Envirotech
- Company type: Public
- Industry: Manufacturing
- Founded: 1968 or 1969 in Palo Alto, California
- Founder: Robert L. Chambers
- Headquarters: Menlo Park, California United States
- Key people: R.L. Chambers (CEO); B.A. Schepman (COO);
- Revenue: US$75,000,000 (1970); US$145,800,000 (1972); US$250,000,000 (1975);
- Net income: US$4,400,000 (1972)
- Owners: Estel (25%, 1975)

= Envirotech (company) =

California-based manufacturing company

Envirotech was an American company based in Menlo Park, California and founded in 1968 or 1969 by Robert L. Chambers in Palo Alto, California. It was described by one journalist in 1977 as "the world's leader in manufacture and sale of equipment for processing water for municipal systems and liquids in industrial processes."

==Organization and operations==
The company was composed of a number of operational divisions. The Eimco division, based in Salt Lake City, Utah and the largest of the company's divisions, focused on the manufacture of water and liquid waste processing equipment, but also produced underground loaders for tunneling and mining operations.

The company also had a manufacturing and engineering presence in Europe focused on water treatment, with facilities in England, France, Germany and Italy, which it sold a >80% stake in to Estel in 1975 in order to raise capital for expansion in other areas; products and services acquired by Estel were subsequently provided to customers through its EMSIL subsidiary.

In 1971, the company consolidated the majority of its research and development operations to a site in downtown Salt Lake City, Utah.

In regard to geographic structure, the Envirotech International unit was formed in 1975 as an umbrella for the company's non-United States operations, with Paul R. Gibson named as the first head of the unit. Other foreign units included Envirotech Asia-Pacific, which Gibson presided over starting in 1972, and Envirotech Australia, of which Gibson was the managing director in 1970.

===Buell===
In 1974, Buell or Buell-Envirotech was noted as being the company's "air quality division", based in Lebanon County, Pennsylvania. A noted product of the unit is an electrostatic precipitator used in energy generation facilities. Three years later, in 1977, The Buell Emission Control Division was noted as being involved in the R&D and manufacture of bag-based industrial smokestack emissions control solutions. This division pre-dates formation of Envirotech, having been established in Lebanon County in 1963 following acquisition of the Union Boiler Shop. The division began with 135 employees and expanded to 570 in 1974.

Prior to this, in 1972, Buell had been noted as being one of three units (the others being Norblo and Arco) which were bound together into a new Air Pollution Control Group, the first president of which was Robert E. Stanaway.

==History==
The driver behind formation of Envirotech was "to create in one corporation a total systems capability to handle major environmental pollution problems."

Envirotech was founded as a private concern by "a syndicate of private investors". The "syndicate" consisted of founder Chambers, the investment firm Donaldson, Lufkin & Jenrette, and the conglomerate North American Rockwell (an ancestor of Rockwell International).
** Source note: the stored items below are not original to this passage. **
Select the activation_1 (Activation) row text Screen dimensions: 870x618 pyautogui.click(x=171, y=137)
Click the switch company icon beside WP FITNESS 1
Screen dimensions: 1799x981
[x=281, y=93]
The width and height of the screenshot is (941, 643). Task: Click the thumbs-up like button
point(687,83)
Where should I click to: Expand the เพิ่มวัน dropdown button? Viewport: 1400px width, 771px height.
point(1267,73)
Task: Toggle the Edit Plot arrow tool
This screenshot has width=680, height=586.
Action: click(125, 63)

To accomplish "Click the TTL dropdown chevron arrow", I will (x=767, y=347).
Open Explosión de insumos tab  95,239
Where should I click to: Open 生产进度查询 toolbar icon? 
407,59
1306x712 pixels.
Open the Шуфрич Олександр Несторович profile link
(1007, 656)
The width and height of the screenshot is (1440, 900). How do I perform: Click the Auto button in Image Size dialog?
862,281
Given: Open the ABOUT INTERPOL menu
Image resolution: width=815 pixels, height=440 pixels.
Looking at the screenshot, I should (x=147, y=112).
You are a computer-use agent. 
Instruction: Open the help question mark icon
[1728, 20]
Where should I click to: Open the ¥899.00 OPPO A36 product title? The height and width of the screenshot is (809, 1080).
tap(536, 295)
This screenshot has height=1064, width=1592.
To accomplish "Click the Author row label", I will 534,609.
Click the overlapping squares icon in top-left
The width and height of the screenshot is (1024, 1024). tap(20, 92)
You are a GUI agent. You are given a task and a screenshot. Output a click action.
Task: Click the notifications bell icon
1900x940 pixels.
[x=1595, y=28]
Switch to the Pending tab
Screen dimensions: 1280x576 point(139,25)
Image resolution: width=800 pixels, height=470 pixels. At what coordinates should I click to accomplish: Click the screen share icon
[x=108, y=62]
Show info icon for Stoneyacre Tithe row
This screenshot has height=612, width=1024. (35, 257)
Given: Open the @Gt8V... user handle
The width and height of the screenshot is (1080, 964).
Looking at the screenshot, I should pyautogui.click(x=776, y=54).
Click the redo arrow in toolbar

Rockwell's major contribution was in the form of knowledge and intellectual property in the areas of pollution control and waste water treatment. The first form of the company was as a set of manufacturing units pulled from other companies: Ogden, Bangor Punta and Arthur G. McKee.

The company went public in September 1971 and was traded over-the-counter until August 1972, when it was listed on the New York Stock Exchange.

Envirotech diversified into air pollution control in mid-1971 when it acquired three companies: Buell Engineering (of Lebanon, Pennsylvania), Norblo and AMBUCO (of England). Both Buell and AMBUCO were acquired from Consolidated Gold Fields. In early 1972 this was followed by a fourth acquisition, the air pollution unit of Arco Industries Corporation.

In 1975, the company agreed to have Estel, a major European steel manufacturing concern, acquire up to 25% of the company's outstanding stock as an investment move to raise capital to support needed expansion of manufacturing operations aimed at addressing a growing backlog of unmet orders.

==Personnel==
At the time of the company's consolidation of R&D facilities in Salt Lake City in 1971, Donald Dahlstrom was the company's head of research and development. Also at this time, Jerry Schell held the subordinate post of R&D director for sanitary engineering.

===Corporate governance===
As of 1977, founder Chambers was the chairman and chief executive officer (CEO) of the company, and Berne A. Schepman was the company's chief operating officer (COO). Earlier, in 1971, Schepman was reported to have held the position of president.